TASK
Going down the data below, set down exactly the line with "Screen dimensions: 1273x857" and each line after it through the line with "The height and width of the screenshot is (523, 1568)."; no other lines.

DATA UNDER STUDY

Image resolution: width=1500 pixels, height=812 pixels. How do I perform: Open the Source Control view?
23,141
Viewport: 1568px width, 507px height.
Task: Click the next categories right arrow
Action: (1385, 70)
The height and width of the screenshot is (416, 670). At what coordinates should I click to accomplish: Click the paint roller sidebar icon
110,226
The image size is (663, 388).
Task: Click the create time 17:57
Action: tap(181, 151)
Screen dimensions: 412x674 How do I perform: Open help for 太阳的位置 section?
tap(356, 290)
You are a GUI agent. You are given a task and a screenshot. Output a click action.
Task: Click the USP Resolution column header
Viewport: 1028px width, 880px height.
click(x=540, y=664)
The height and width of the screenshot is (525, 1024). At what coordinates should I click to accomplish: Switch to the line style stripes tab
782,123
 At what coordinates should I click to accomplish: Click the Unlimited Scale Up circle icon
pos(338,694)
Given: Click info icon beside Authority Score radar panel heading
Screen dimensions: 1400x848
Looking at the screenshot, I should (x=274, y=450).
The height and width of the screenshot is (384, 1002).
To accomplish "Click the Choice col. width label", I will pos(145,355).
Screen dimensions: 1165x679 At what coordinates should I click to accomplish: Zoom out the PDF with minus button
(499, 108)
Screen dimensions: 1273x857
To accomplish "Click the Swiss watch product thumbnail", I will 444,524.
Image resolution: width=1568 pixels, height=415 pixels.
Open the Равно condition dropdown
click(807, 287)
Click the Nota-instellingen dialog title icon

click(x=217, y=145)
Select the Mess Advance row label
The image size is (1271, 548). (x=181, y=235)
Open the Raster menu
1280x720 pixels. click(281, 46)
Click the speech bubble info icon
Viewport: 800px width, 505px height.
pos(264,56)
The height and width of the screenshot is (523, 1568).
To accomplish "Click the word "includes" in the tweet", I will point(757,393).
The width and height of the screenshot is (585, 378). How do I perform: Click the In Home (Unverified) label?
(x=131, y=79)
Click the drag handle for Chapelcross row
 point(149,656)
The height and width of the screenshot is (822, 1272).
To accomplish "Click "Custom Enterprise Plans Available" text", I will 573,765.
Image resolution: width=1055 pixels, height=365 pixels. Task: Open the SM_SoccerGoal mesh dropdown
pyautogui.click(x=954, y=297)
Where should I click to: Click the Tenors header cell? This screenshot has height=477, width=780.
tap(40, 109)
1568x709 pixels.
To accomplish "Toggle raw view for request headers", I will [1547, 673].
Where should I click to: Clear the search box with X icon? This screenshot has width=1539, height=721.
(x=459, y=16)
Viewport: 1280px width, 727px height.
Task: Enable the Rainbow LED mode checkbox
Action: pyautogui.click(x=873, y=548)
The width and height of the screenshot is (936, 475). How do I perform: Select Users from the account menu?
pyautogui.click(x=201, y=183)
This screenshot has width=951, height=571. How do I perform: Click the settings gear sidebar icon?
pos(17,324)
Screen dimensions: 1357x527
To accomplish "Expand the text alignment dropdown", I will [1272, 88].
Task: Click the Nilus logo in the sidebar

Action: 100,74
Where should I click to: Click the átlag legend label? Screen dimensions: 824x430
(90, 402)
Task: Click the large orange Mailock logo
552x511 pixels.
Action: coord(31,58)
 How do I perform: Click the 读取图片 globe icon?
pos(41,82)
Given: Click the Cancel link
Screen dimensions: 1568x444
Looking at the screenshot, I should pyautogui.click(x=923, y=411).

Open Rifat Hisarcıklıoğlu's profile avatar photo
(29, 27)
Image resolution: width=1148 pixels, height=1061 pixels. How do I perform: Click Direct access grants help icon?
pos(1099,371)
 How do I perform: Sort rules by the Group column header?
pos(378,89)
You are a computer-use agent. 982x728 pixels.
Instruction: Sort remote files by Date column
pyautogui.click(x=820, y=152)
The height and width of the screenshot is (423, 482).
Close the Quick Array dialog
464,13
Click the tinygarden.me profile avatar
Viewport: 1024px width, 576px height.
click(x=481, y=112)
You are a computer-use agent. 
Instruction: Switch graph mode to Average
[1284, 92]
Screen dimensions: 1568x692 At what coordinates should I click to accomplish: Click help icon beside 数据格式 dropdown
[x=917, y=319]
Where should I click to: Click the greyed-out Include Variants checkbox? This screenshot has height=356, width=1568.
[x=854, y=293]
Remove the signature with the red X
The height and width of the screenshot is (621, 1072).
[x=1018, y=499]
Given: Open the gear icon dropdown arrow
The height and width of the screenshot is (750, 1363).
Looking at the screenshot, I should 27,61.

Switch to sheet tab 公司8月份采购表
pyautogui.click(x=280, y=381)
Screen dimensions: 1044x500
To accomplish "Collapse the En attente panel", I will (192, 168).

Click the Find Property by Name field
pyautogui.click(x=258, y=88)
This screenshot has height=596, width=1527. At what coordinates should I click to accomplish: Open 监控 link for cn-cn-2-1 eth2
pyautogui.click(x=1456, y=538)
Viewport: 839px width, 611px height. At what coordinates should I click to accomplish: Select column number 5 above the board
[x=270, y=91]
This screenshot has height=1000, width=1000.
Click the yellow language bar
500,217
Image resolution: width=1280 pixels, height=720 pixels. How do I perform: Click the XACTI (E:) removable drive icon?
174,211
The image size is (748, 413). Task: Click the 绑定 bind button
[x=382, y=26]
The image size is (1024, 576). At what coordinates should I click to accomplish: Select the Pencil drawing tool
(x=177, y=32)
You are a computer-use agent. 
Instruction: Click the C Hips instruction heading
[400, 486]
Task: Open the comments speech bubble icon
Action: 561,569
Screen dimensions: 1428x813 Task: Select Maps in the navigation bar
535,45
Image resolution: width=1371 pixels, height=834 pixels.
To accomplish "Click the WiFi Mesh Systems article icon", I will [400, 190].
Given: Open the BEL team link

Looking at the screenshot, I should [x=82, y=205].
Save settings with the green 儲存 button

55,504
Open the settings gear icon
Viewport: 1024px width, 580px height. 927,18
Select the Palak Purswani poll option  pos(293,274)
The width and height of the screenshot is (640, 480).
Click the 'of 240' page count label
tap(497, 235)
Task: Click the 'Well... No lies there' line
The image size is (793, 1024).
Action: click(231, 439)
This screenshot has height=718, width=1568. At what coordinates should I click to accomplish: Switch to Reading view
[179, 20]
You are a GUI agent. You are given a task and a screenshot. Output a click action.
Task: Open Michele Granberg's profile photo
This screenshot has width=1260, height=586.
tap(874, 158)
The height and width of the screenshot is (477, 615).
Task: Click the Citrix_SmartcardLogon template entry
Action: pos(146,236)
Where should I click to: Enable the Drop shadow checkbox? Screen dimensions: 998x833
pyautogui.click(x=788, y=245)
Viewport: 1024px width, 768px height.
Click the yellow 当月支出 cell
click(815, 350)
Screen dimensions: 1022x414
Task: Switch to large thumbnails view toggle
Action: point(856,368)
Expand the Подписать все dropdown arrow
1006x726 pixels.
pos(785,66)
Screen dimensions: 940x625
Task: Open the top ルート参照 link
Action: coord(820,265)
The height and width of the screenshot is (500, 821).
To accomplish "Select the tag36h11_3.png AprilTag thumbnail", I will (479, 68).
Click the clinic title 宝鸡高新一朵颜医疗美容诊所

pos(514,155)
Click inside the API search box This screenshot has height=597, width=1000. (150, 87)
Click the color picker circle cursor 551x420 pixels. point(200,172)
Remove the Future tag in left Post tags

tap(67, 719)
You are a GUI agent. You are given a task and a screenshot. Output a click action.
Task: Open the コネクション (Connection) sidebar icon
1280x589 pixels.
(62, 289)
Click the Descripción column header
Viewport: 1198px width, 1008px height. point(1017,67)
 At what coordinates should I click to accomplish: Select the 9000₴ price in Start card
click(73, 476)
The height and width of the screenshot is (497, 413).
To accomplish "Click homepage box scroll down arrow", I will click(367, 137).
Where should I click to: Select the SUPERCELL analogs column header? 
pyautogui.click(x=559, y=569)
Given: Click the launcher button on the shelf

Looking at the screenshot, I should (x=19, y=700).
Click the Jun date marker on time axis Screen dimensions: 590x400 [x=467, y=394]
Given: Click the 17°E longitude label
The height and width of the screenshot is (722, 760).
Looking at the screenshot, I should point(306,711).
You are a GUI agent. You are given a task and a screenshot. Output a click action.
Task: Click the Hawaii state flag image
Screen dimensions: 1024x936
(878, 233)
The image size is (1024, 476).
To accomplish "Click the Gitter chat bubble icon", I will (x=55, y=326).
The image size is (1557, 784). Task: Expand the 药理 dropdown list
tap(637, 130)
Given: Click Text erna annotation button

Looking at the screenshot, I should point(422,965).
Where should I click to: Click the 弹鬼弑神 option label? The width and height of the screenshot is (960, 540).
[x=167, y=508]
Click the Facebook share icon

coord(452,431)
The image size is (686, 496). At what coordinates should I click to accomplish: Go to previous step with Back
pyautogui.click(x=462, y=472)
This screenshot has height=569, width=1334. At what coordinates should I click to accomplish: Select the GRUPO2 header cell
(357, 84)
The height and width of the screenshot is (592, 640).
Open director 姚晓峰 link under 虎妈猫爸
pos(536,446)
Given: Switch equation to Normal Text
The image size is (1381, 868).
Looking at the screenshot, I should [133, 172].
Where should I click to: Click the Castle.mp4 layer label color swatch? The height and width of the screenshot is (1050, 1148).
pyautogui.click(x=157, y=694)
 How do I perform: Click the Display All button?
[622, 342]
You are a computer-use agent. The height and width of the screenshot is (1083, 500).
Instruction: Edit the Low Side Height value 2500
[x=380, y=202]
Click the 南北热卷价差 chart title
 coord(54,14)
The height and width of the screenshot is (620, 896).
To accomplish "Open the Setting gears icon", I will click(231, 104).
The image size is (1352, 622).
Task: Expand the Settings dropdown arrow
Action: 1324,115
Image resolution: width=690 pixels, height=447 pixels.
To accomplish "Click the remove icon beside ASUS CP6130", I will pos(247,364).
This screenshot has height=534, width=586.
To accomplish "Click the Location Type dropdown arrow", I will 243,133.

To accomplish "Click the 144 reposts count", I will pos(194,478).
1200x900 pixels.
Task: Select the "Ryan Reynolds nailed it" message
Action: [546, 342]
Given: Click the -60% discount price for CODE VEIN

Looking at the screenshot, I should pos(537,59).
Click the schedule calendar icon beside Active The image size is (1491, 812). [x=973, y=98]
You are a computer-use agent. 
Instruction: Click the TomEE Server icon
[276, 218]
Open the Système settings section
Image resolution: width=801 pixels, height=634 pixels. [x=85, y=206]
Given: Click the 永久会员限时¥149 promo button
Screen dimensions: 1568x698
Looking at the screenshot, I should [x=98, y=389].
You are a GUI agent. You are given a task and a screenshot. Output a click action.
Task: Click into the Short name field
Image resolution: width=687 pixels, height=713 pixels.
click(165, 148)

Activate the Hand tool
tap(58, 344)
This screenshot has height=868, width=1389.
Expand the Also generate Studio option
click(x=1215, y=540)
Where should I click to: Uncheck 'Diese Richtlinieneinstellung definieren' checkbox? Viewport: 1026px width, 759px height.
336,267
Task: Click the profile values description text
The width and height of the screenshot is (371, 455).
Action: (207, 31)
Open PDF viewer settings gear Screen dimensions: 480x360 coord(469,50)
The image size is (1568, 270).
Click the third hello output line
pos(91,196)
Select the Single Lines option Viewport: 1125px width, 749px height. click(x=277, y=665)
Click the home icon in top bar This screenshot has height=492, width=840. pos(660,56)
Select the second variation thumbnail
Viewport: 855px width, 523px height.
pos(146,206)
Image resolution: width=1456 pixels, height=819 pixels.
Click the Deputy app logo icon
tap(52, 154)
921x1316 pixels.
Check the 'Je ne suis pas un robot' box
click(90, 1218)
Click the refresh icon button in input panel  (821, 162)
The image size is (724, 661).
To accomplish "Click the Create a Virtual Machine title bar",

ANSWER
Screen dimensions: 1273x857
To accomplish "Click the Swiss watch product thumbnail", I will 444,524.
Image resolution: width=1568 pixels, height=415 pixels.
Open the Равно condition dropdown
click(807, 287)
Click the Nota-instellingen dialog title icon

click(x=217, y=145)
Select the Mess Advance row label
The image size is (1271, 548). (x=181, y=235)
Open the Raster menu
1280x720 pixels. click(281, 46)
Click the speech bubble info icon
Viewport: 800px width, 505px height.
pos(264,56)
The height and width of the screenshot is (523, 1568).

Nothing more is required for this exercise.